> [Your instructions]:
Can you set out the lines below as a Markdown table with the columns "Row" and "Line," numbering each row, skipping blank lines, and omitting the pictures?

=====

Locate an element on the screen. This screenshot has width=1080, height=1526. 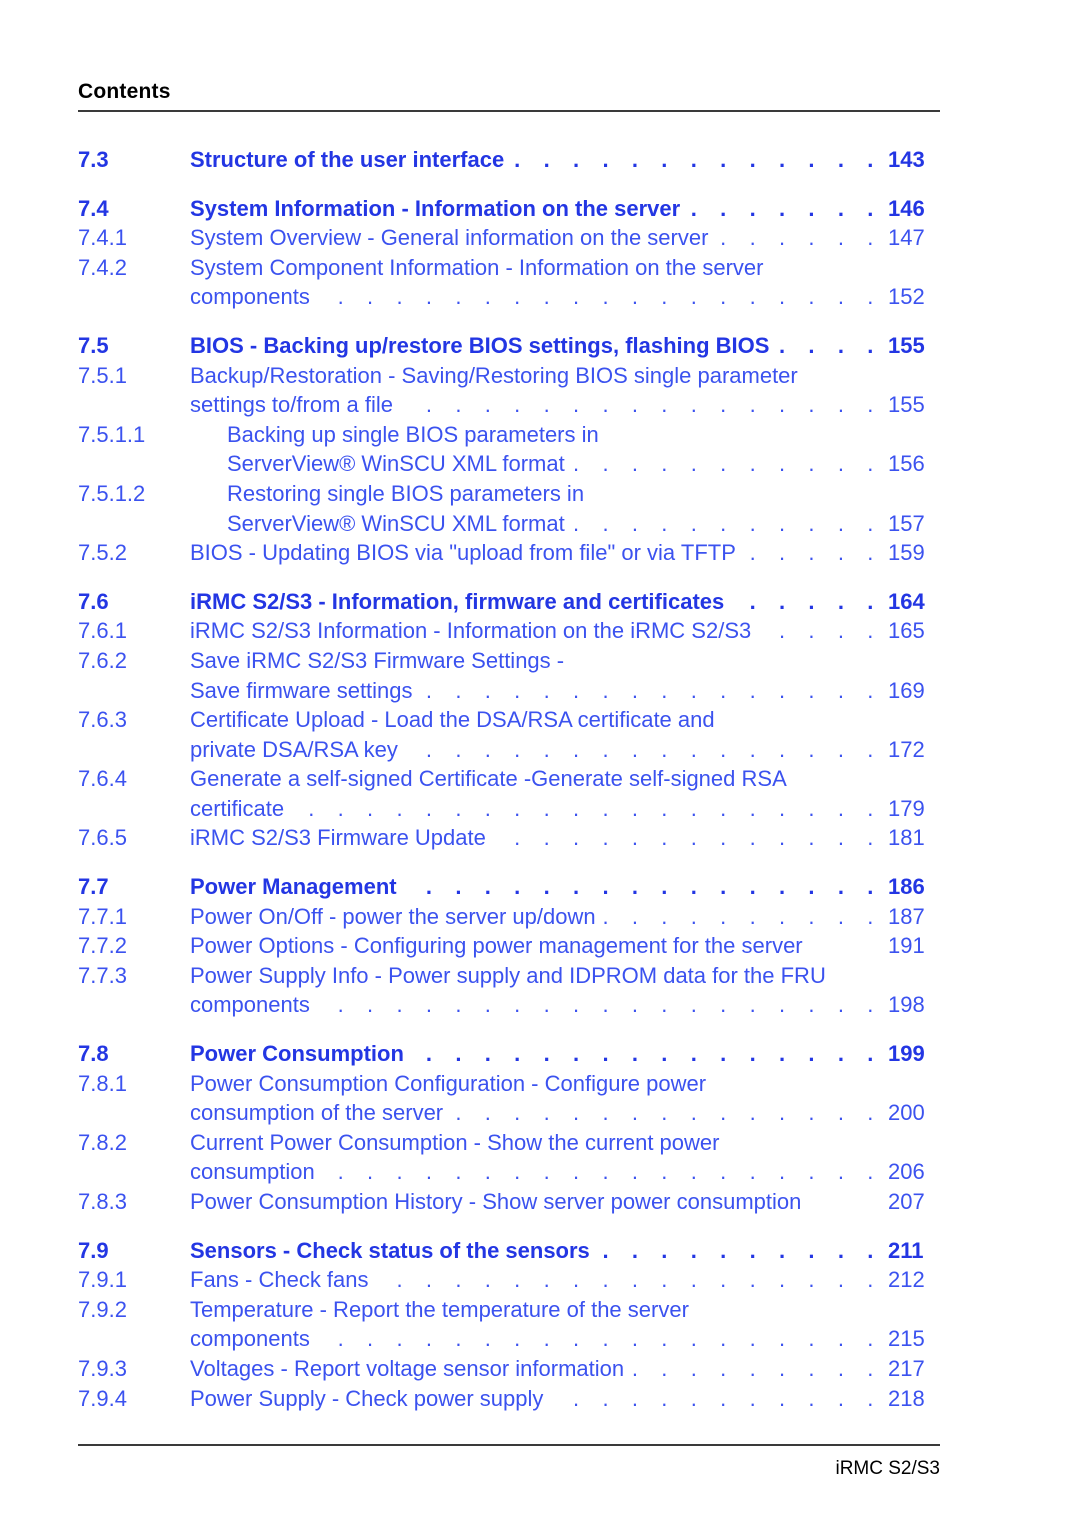
toc-page-number: 218 is located at coordinates (906, 1398).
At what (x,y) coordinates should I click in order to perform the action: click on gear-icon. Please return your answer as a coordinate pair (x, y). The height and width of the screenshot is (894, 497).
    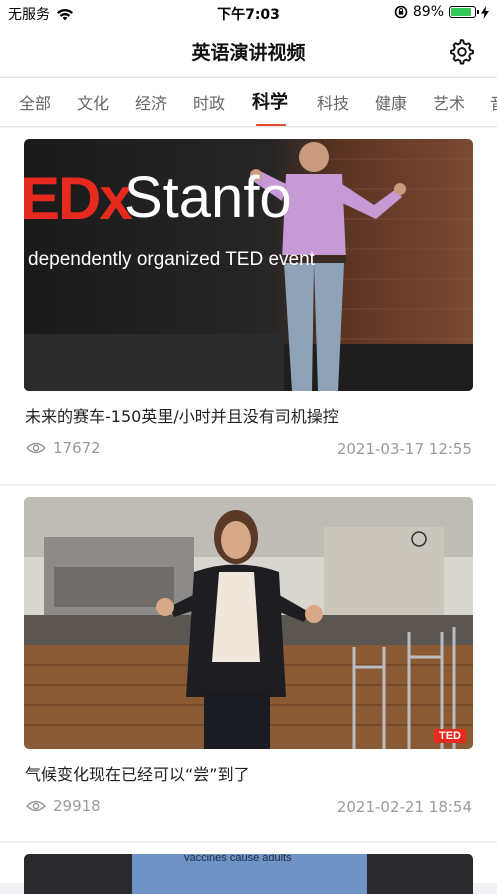
    Looking at the image, I should click on (462, 52).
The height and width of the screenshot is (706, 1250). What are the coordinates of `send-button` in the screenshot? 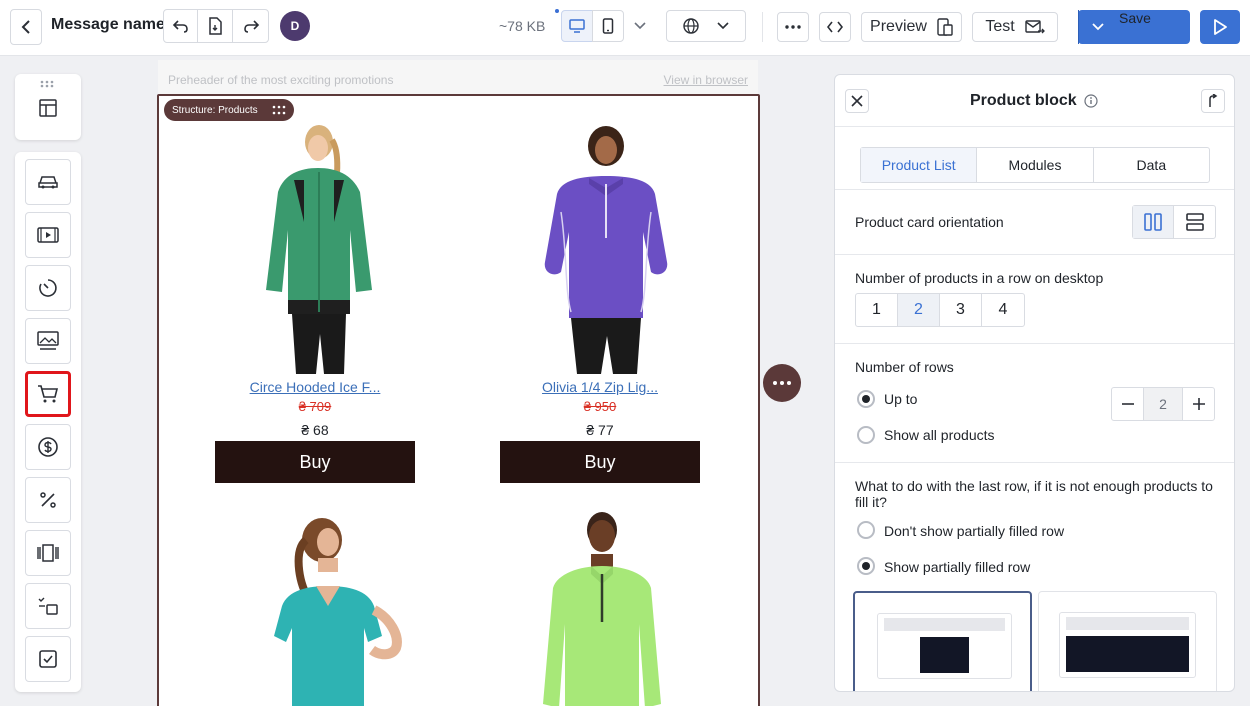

=====

> [Result of the exercise]:
| Row | Line |
|---|---|
| 1 | Locate an element on the screen. This screenshot has width=1080, height=1526.  |
| 2 | toc-page-number: 218 is located at coordinates (906, 1398). |
| 3 | At what (x,y) coordinates should I click in order to perform the action: click on gear-icon. Please return your answer as a coordinate pair (x, y). The height and width of the screenshot is (894, 497). |
| 4 |     Looking at the image, I should click on (462, 52). |
| 5 | The height and width of the screenshot is (706, 1250). What are the coordinates of `send-button` in the screenshot?  |